November 23rd, 1977 - Marvel UK, 40 years ago this week.

In this week of 1977, ABBA were at Number One on the UK singles chart with Name of the Game.

But, elsewhere on that chart, Punk and New Wave were starting to make their presence felt, with Elvis Costello's Watching the Detectives, Tom Robinson's 2-4-6-8 Motorway, the Boomtown Rats' Mary of the Fourth Form, The Jam's Modern World and the Sex Pistols' Holiday in the Sun all featuring.

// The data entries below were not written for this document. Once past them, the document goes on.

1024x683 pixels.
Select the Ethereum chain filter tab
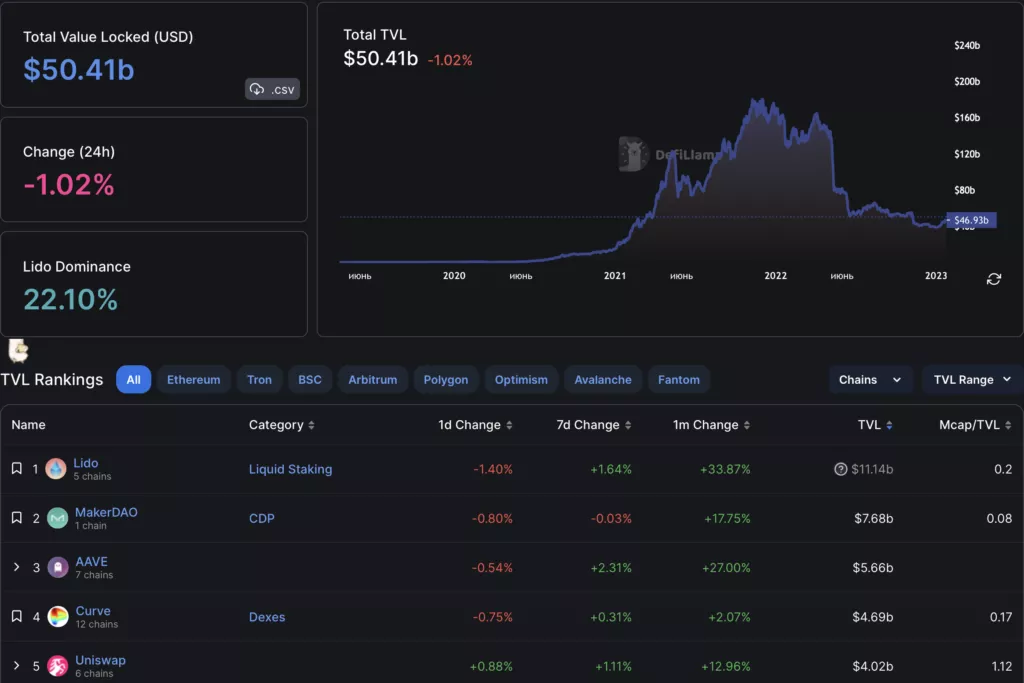coord(193,380)
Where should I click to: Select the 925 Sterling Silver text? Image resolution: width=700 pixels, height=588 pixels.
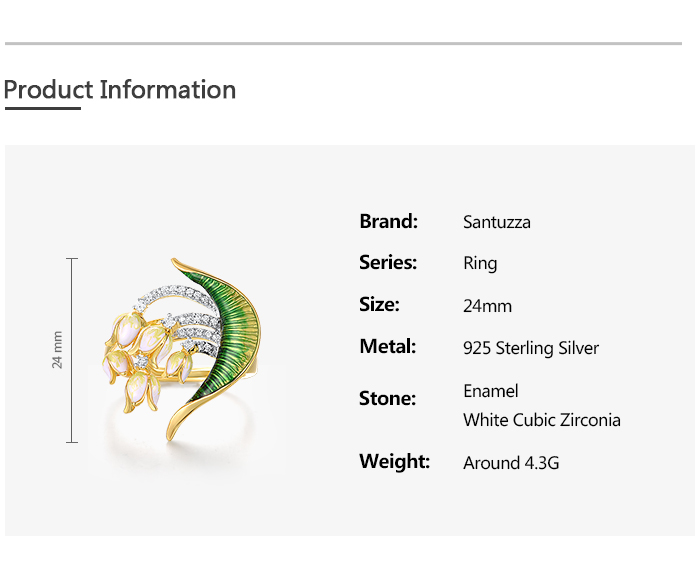tap(531, 348)
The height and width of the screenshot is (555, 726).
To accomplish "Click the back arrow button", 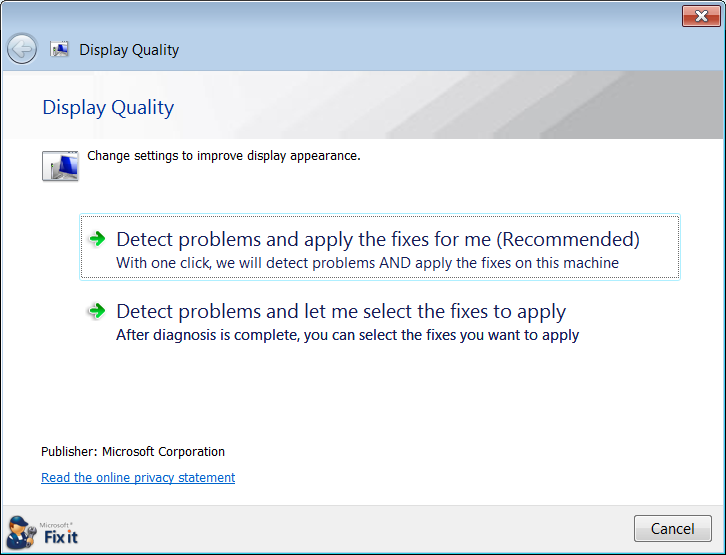I will 22,49.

Then again, upon that chart, we could also find the Carpenters, Crystal Gayle and The Brighouse and Rastrick Brass Band, while the determinedly alarming Ram Jam Band were battling it out with The Dooleys, and Kenny Everett was going head to head with Nazareth. Truly the singles chart of 1977 was a schizophrenic place indeed.

Speaking of which...

Super Spider-Man and Captain Britain #250, Dr Faustus

He might be a master of psychology but that doesn't mean Dr Faustus can't get physical.

If I remember right, the sinister psychiatrist's plan is to convince Spider-Man that he's his ally, so he'll help him commit a robbery. I remember Doctor Octopus having also used this self-same tactic many moons earlier.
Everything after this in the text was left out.